__WHAT THE EXERCISE ASKS__:
Once the line containing "Where should I click to: Open" is found in the records below, return it and each following line exactly, up to and including the line containing "The image size is (332, 223).", and nothing else.

╔══

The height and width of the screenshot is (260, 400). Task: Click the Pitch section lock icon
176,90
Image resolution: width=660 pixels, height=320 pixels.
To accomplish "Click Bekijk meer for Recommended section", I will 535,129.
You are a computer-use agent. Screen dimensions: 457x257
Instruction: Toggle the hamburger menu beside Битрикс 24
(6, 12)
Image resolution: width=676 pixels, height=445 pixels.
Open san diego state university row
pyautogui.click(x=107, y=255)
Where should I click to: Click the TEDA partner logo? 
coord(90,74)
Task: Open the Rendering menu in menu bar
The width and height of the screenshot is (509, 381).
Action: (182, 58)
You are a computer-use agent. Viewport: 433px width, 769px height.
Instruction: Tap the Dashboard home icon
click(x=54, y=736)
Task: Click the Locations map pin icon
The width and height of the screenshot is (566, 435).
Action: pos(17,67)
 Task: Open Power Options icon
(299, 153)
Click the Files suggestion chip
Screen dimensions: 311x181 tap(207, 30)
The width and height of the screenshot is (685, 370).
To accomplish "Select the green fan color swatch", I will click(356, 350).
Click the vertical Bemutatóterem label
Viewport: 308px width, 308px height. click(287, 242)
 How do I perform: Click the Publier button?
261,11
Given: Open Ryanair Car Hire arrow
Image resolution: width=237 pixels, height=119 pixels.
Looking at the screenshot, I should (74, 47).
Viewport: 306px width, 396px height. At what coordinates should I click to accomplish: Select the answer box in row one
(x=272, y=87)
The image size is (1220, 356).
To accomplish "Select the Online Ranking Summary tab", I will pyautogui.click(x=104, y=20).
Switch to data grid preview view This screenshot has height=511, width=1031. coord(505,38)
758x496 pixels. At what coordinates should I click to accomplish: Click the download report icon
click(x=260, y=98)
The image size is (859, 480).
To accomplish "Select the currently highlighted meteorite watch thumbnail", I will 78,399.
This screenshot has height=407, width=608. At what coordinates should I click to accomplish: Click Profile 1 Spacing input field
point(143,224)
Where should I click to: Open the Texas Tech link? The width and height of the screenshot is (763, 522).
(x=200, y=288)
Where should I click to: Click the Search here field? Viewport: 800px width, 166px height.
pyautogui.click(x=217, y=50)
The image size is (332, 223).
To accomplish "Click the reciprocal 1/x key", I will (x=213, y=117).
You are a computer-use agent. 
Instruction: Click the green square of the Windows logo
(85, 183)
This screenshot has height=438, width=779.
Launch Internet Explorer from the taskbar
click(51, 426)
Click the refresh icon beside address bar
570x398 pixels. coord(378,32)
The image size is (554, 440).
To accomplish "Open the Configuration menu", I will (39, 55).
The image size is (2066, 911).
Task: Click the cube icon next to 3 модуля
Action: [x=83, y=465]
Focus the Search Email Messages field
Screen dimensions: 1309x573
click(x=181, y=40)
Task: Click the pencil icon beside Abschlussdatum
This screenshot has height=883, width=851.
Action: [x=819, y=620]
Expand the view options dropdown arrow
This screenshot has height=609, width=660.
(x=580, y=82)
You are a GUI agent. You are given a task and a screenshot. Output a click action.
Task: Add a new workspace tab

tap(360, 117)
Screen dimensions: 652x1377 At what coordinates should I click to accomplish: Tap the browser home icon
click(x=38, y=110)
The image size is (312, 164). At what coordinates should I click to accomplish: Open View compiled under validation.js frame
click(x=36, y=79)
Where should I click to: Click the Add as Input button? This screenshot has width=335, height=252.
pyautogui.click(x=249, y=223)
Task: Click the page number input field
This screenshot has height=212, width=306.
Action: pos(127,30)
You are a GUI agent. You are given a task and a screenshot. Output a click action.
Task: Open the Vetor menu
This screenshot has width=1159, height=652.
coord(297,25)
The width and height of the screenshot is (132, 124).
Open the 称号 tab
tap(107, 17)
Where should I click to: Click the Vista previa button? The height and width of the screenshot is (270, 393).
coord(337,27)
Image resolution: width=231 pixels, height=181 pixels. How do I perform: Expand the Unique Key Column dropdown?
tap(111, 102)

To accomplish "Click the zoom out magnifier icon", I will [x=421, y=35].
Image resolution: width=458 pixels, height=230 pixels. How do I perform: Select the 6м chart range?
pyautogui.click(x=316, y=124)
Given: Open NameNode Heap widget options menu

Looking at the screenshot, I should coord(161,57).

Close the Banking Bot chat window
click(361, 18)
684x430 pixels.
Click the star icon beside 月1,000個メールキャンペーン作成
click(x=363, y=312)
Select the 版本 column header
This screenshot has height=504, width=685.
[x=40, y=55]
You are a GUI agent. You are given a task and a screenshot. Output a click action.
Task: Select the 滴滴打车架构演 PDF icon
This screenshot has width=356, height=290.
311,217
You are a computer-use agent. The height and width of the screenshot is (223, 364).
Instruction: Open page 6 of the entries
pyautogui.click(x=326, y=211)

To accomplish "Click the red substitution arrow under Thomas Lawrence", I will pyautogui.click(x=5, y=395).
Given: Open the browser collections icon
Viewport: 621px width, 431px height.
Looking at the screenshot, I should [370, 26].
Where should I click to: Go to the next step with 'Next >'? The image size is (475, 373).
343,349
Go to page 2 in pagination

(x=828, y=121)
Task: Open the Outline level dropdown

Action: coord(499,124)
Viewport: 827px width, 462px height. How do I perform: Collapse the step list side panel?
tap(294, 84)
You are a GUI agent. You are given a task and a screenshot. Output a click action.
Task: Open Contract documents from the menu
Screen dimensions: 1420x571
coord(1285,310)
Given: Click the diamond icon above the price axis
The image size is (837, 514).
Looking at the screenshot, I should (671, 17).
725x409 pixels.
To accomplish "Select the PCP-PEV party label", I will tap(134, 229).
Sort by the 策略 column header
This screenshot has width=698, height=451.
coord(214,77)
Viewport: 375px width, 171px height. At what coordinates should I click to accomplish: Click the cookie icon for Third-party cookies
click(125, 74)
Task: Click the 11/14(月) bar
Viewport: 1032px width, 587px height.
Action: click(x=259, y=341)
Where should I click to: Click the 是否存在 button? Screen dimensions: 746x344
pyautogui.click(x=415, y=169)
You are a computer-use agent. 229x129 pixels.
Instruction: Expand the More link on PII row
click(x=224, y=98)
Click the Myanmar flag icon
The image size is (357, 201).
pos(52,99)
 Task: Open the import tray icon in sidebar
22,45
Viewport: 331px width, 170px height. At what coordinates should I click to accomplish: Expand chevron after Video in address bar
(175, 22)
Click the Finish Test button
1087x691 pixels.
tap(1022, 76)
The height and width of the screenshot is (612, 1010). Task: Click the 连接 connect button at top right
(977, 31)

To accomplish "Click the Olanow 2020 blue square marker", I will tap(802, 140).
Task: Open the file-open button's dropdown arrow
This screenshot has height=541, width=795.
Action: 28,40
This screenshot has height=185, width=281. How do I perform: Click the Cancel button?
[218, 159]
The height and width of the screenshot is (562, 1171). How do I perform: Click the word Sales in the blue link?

╚══

__REPLY TO THE TASK__:
Where should I click to: Open the Texas Tech link? The width and height of the screenshot is (763, 522).
(x=200, y=288)
Where should I click to: Click the Search here field? Viewport: 800px width, 166px height.
pyautogui.click(x=217, y=50)
The image size is (332, 223).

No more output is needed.